Another testing problem has arisen due to the increase in memory device complexity. That is, the increased complexity of memory devices has perhaps been most noted in the area of increased density, which has allowed memory devices to essentially be included, or embedded, along with other types of circuitry in integrated circuit devices. Because an embedded memory is typically not directly accessible from the external input/output (I/O) pins of an integrated circuit device, it is difficult to fully test the embedded memory.
One solution for testing an embedded memory, as well as other types of embedded circuitry, is to employ built-in-self-test (BIST) circuitry in an integrated circuit device along with the embedded memory and the other types of embedded circuitry. BIST circuitry is essentially control circuitry which, when activated, tests embedded memory and other types of embedded circuitry within an integrated circuit device. For example, in the case of an embedded RAM, BIST circuitry can test the embedded RAM using one of the above-described testing methods. However, the BIST circuitry is faced with the same inadequacies and shortcomings in these testing methods as have been described above. That is, the inadequacies associated with the above-described traditional testing method and the increased cost and complexity associated with the above-described diagonal pattern testing method will also be encountered by the BIST circuitry.
In view of the foregoing, it would be desirable to provide a technique for testing memory which overcomes the above-described inadequacies and shortcomings. More particularly, it would be desirable to provide a technique for testing a memory array and related circuitry in an efficient and cost effective manner.

= = = = = = =

- _Jobs_:
a) Rewrite the passage on memory testing from "In view of the" to "cost effective manner.", changing "technique" to "method".
b) Format the records from the line with "Image resolution: width=557" through the last of the records as a numbered list, skipping blank lines and leaving out the pictures.
These records have no connection to the passage on memory testing.

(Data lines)
= = = = = = =

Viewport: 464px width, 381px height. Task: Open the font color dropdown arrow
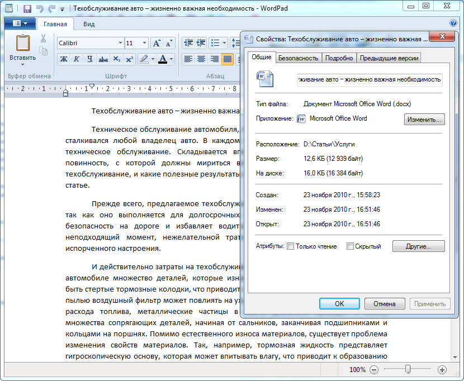172,59
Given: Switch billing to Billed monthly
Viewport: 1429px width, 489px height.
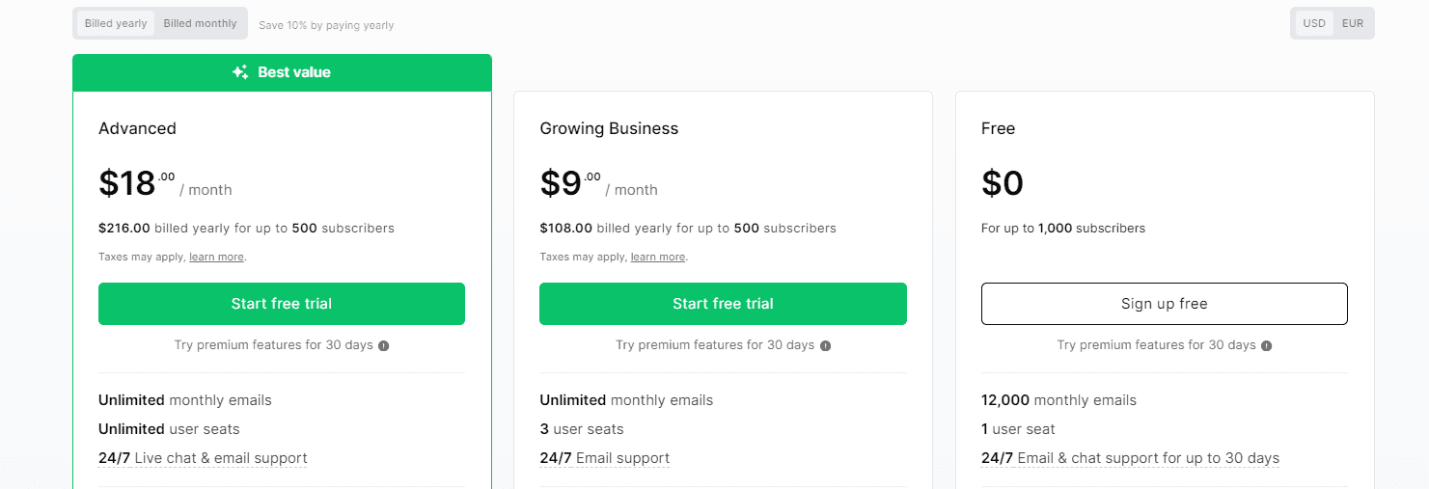Looking at the screenshot, I should [200, 23].
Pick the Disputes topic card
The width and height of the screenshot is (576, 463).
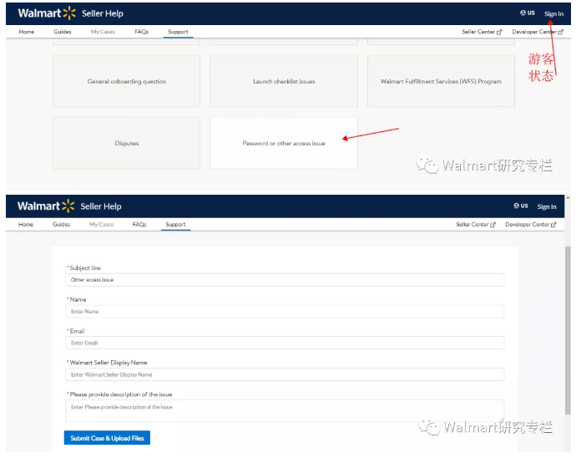point(127,143)
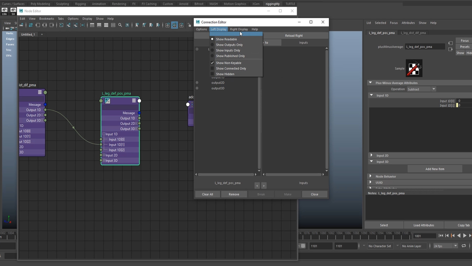Viewport: 472px width, 266px height.
Task: Click the Pin Selected Nodes bookmark icon
Action: (137, 25)
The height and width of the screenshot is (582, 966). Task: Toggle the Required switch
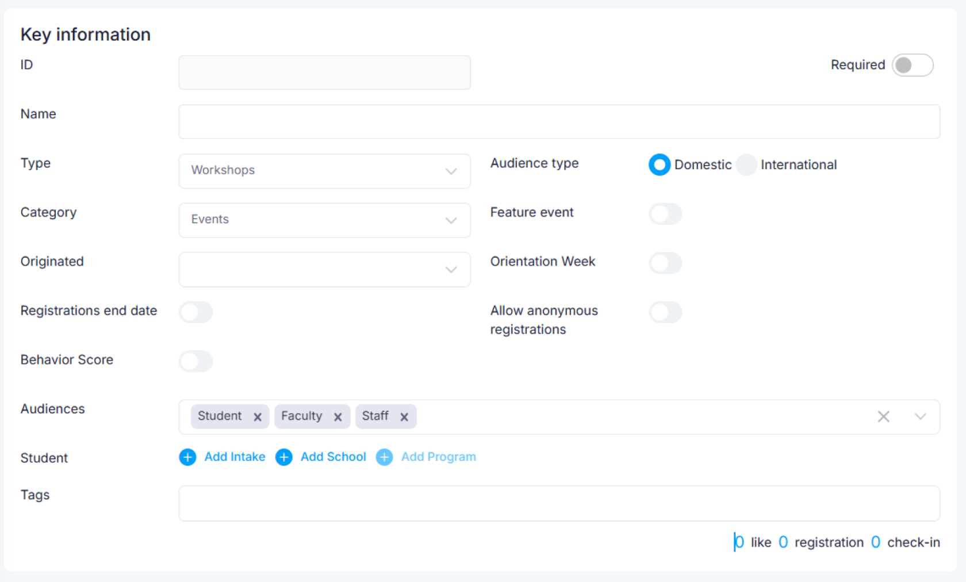(912, 65)
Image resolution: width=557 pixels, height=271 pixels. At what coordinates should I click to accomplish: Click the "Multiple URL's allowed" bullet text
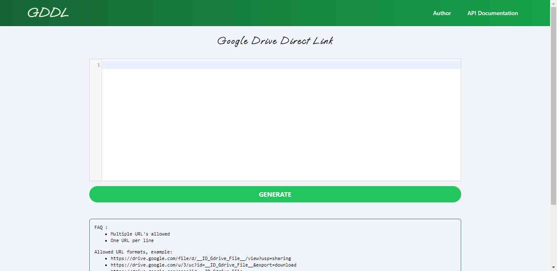140,234
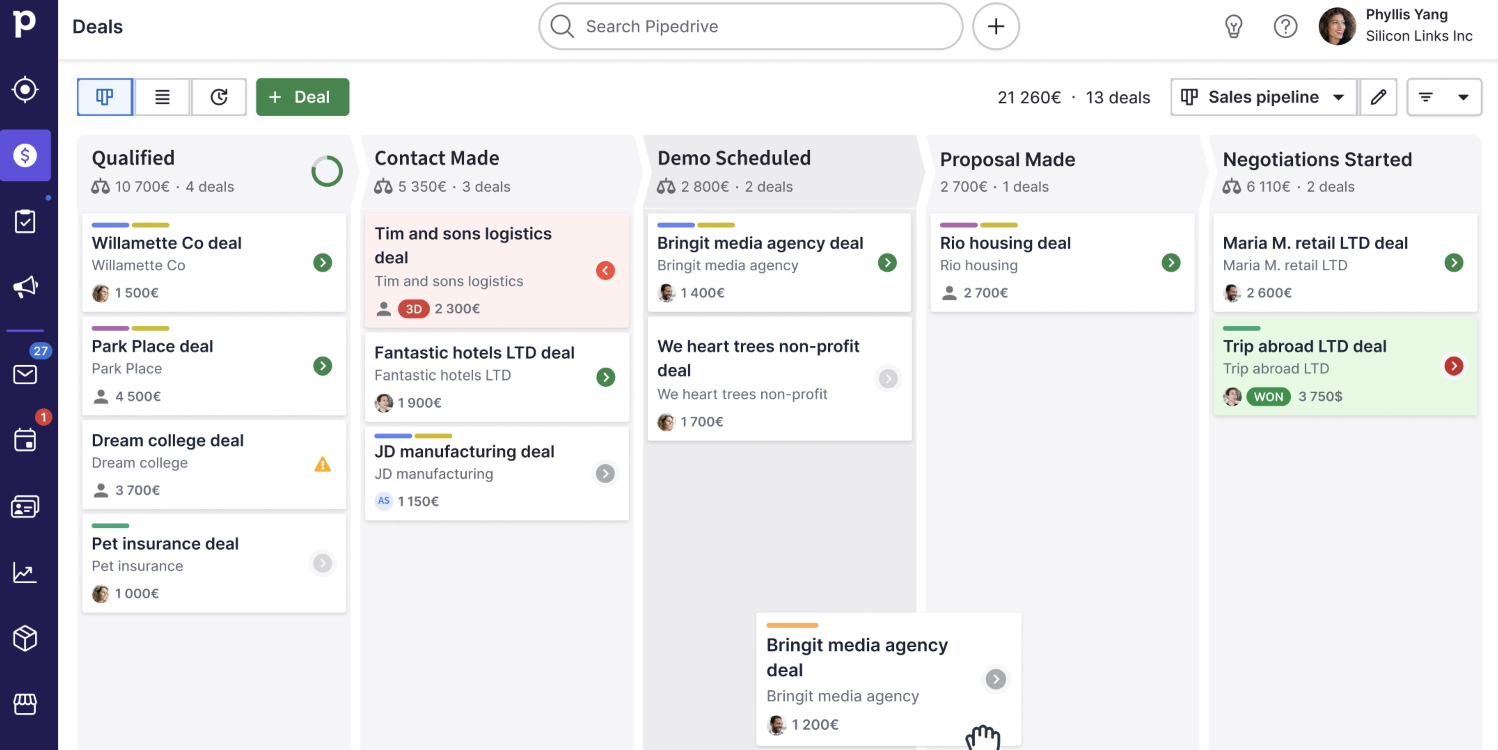Edit pipeline with the pencil icon

pos(1378,97)
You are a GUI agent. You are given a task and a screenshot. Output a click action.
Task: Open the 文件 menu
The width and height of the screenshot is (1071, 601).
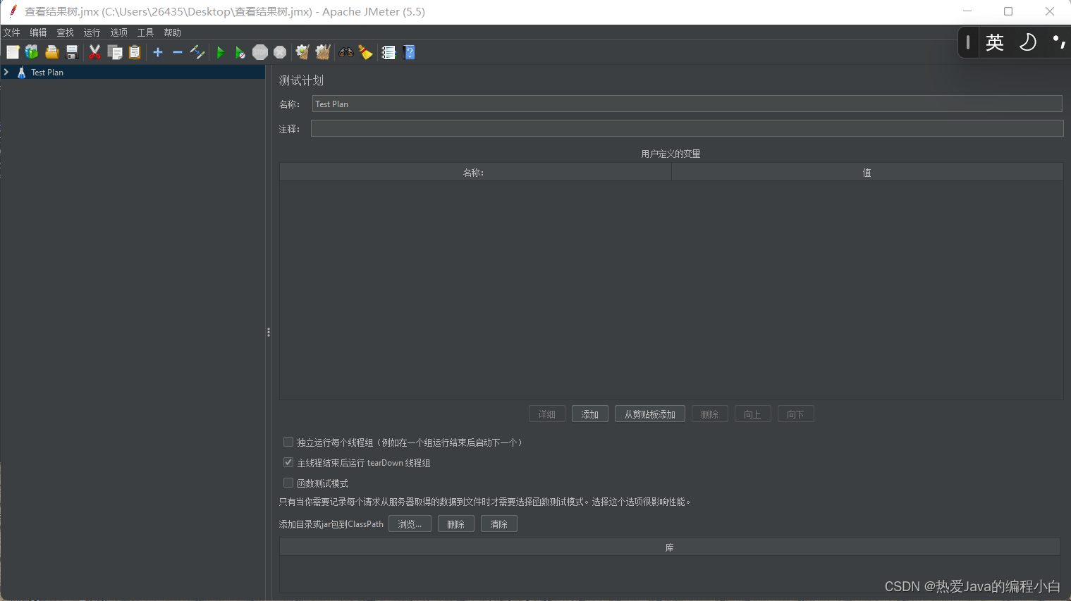click(x=12, y=32)
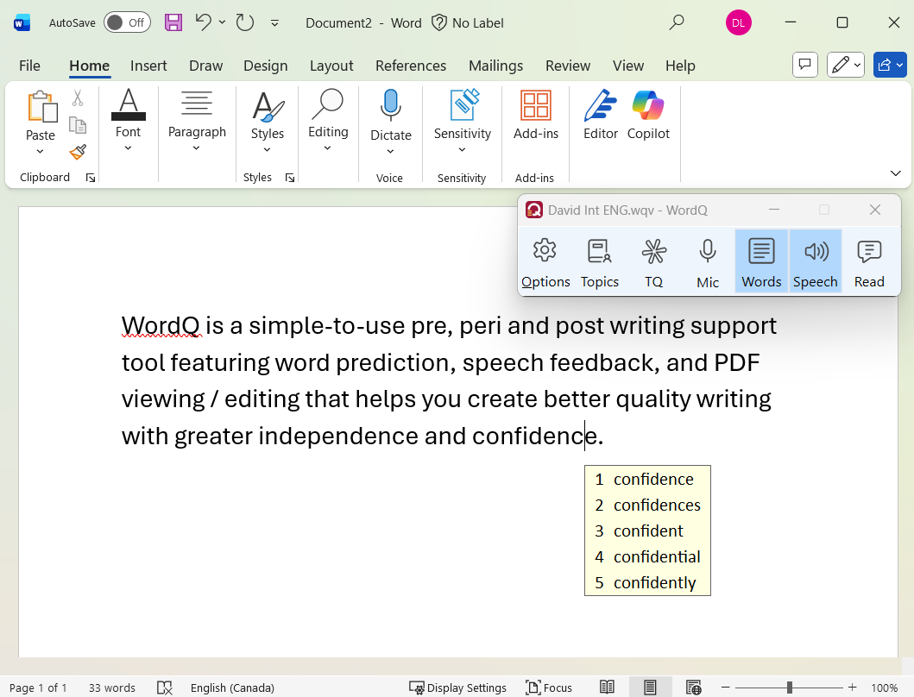Open the Mailings tab
The width and height of the screenshot is (914, 697).
point(495,66)
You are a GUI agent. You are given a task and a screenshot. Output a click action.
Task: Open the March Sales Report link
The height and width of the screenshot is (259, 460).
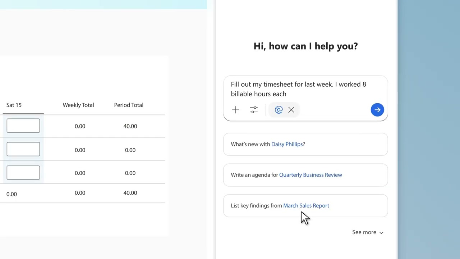coord(306,206)
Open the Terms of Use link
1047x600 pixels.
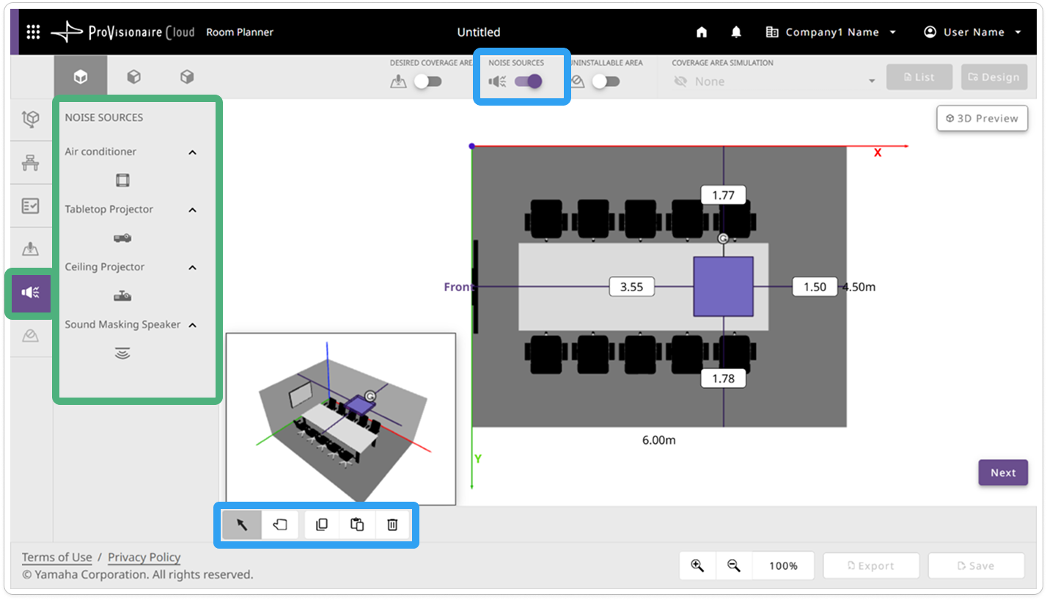[57, 557]
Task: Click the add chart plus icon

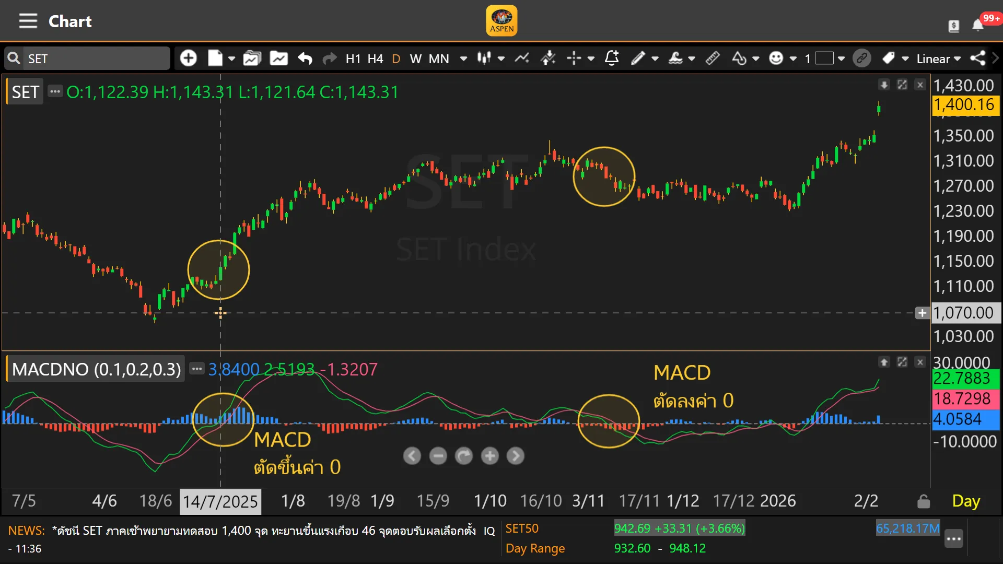Action: 188,58
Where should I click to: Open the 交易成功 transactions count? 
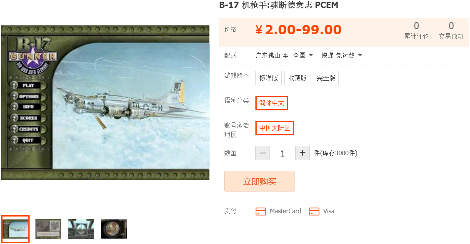[x=451, y=30]
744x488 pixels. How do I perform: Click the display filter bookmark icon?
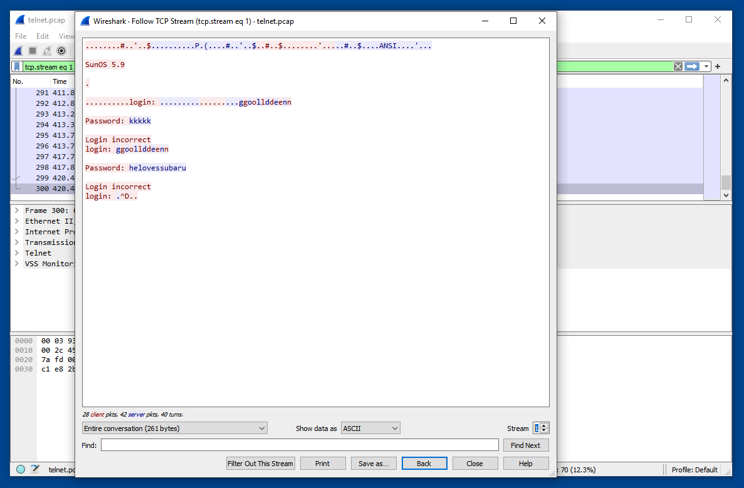pyautogui.click(x=18, y=67)
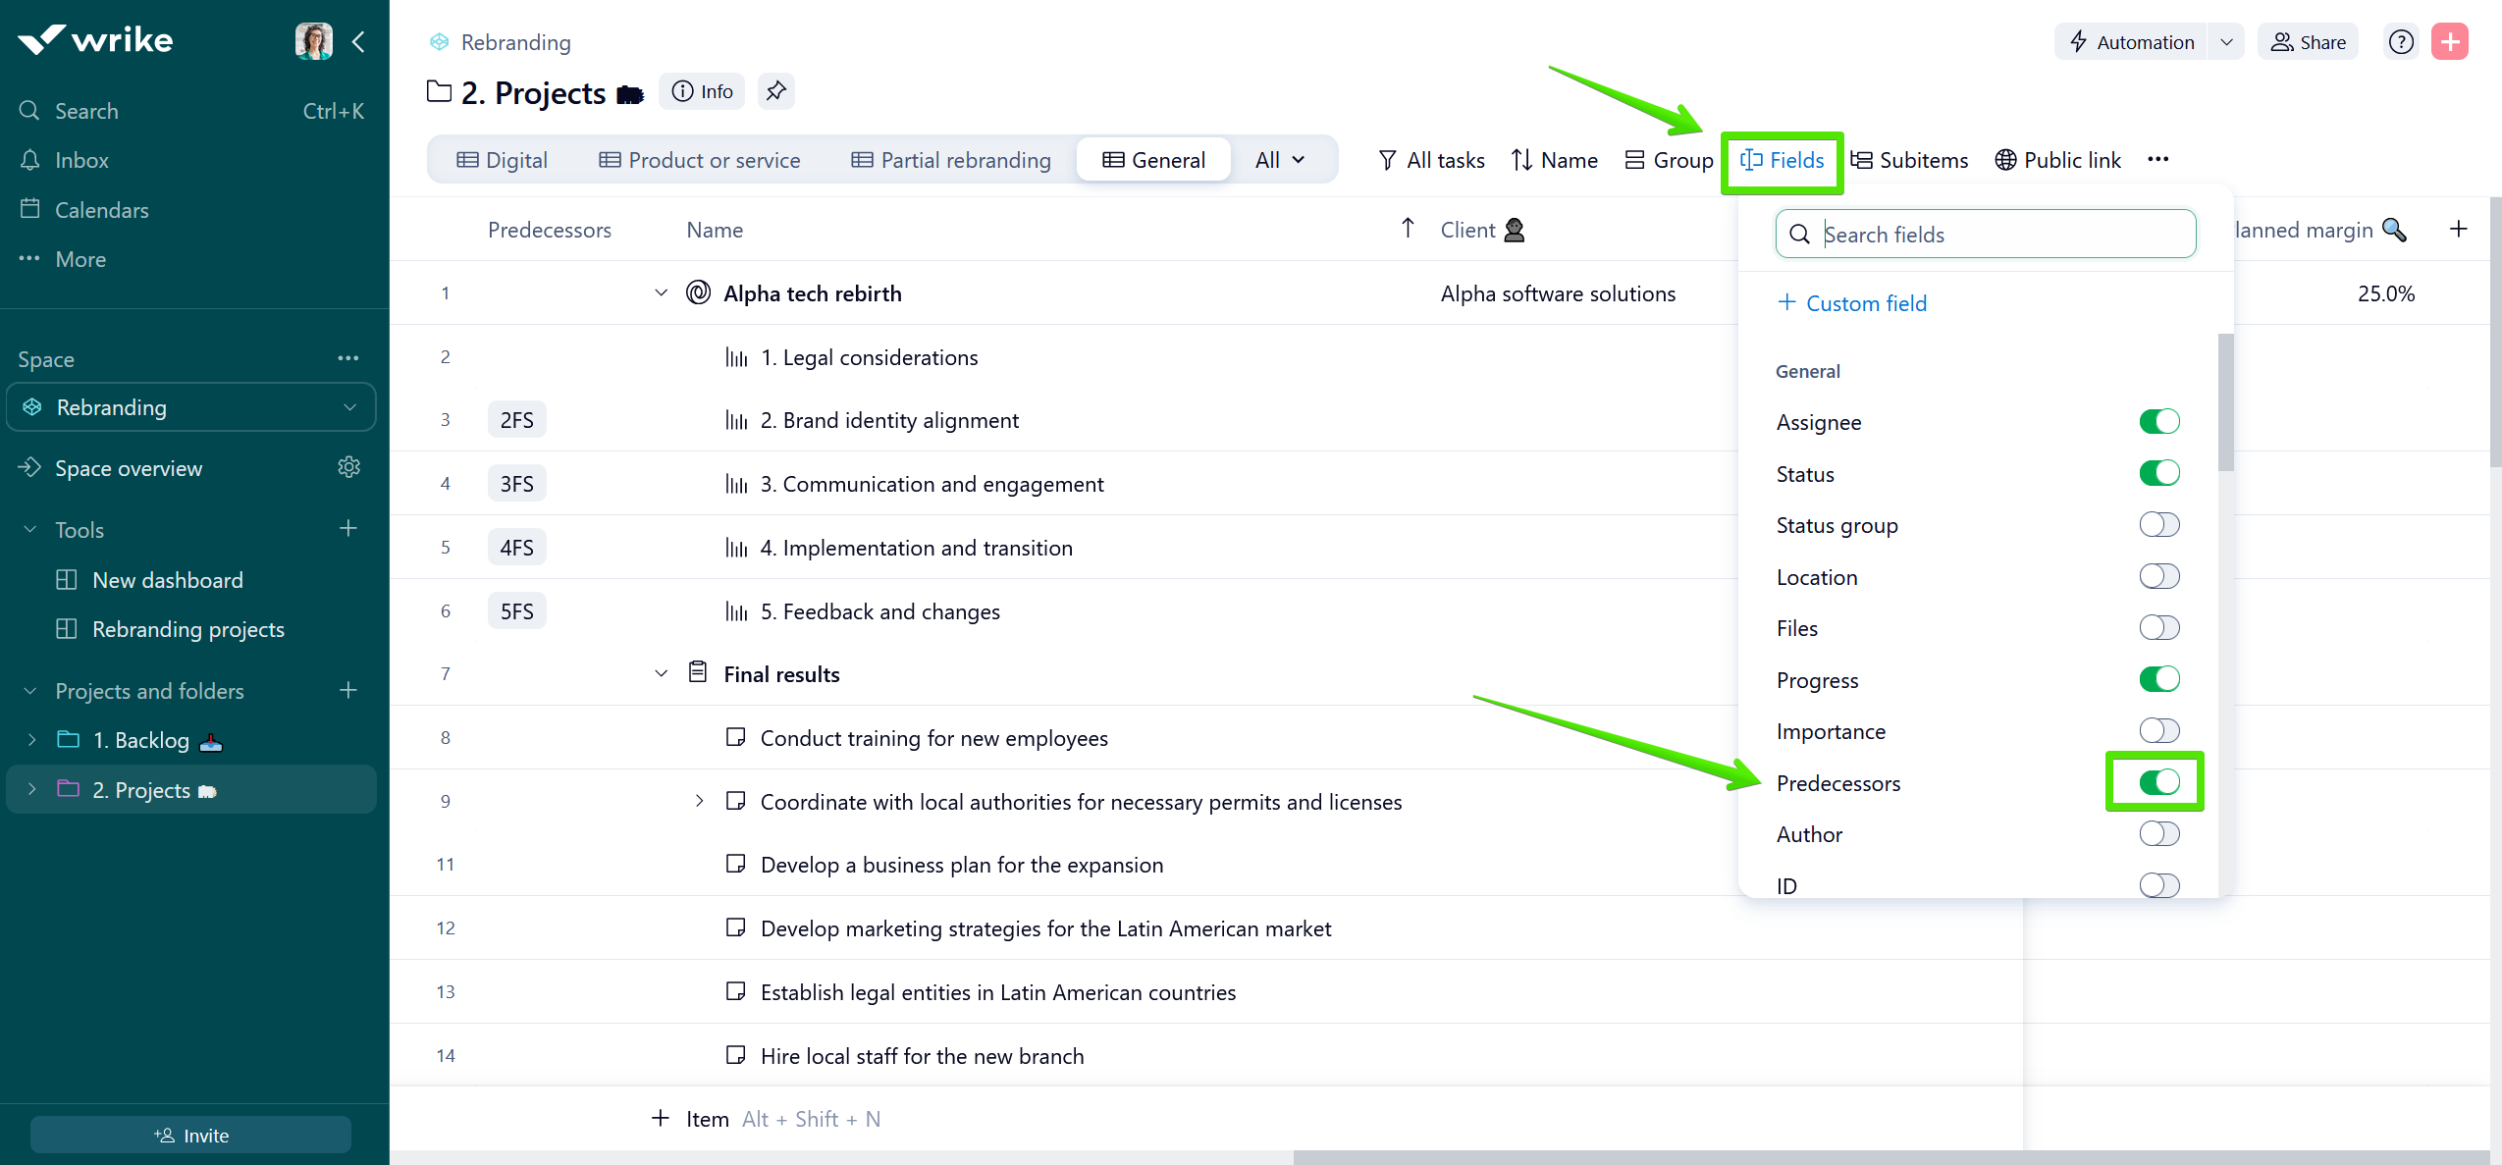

= = = = = = =

- _Answers provided_:
a)
In view of the foregoing, it would be desirable to provide a method for testing memory which overcomes the above-described inadequacies and shortcomings. More particularly, it would be desirable to provide a method for testing a memory array and related circuitry in an efficient and cost effective manner.

b)
1. Image resolution: width=557 pixels, height=271 pixels. At what coordinates should I click to accomplish: Click the "Multiple URL's allowed" bullet text
2. 140,234
3. Edit pipeline with the pencil icon
4. pos(1378,97)
5. You are a GUI agent. You are given a task and a screenshot. Output a click action.
6. Task: Open the 文件 menu
7. The width and height of the screenshot is (1071, 601).
8. click(x=12, y=32)
9. Open the Mailings tab
10. The width and height of the screenshot is (914, 697).
11. point(495,66)
12. You are a GUI agent. You are given a task and a screenshot. Output a click action.
13. Task: Open the March Sales Report link
14. The height and width of the screenshot is (259, 460).
15. coord(306,206)
16. Open the Terms of Use link
17. 1047x600 pixels.
18. [57, 557]
19. Task: Click the add chart plus icon
20. Action: 188,58
21. Where should I click to: Open the 交易成功 transactions count? 
22. [x=451, y=30]
23. 744x488 pixels. How do I perform: Click the display filter bookmark icon?
24. pyautogui.click(x=18, y=67)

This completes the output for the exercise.